* [What is being asked]:
From the data below, copy exactly the lines that lie between the one holding "Image resolution: width=1141" and the one holding "Click the 未定義 category label", including both, and nothing more.

* [Records provided]:

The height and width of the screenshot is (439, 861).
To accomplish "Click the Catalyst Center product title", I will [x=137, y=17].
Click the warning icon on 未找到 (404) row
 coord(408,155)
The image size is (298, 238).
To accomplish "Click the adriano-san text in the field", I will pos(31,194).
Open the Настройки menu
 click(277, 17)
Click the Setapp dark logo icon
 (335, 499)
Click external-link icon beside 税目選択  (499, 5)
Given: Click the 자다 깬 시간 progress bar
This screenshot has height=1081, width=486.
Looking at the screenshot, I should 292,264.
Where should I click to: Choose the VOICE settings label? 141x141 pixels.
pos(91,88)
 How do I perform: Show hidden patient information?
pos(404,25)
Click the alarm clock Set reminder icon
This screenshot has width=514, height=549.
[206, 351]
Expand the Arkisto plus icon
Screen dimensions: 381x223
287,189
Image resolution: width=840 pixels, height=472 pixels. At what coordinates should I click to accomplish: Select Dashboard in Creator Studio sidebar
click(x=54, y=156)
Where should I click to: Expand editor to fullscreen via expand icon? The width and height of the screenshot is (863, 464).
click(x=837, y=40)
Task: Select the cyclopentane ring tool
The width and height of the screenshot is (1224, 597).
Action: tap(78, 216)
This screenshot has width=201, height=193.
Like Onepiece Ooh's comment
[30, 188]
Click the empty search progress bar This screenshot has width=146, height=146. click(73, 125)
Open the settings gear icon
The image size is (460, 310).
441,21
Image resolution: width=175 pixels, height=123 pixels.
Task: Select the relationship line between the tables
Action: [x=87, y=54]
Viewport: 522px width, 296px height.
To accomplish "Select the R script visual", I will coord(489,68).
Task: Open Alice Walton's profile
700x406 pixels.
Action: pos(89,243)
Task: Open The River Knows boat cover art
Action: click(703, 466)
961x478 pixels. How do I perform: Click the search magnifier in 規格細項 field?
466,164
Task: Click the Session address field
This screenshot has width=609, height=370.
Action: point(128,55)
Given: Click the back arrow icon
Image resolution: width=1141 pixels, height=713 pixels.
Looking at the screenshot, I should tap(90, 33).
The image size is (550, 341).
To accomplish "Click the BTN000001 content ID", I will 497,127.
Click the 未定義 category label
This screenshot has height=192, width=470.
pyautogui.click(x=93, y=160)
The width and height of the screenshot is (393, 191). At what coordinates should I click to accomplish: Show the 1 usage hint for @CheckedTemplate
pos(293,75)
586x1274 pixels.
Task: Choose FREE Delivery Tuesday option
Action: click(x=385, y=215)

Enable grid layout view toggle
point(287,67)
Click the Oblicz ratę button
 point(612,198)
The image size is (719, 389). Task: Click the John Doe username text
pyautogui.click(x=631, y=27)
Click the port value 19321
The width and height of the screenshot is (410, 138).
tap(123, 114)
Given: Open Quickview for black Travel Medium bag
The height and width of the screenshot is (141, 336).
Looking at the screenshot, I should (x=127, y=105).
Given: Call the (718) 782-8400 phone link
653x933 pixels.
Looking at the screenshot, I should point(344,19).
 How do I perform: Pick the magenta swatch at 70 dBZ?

* [Response to the exercise]:
Image resolution: width=1141 pixels, height=713 pixels.
Looking at the screenshot, I should tap(90, 33).
The image size is (550, 341).
To accomplish "Click the BTN000001 content ID", I will 497,127.
Click the 未定義 category label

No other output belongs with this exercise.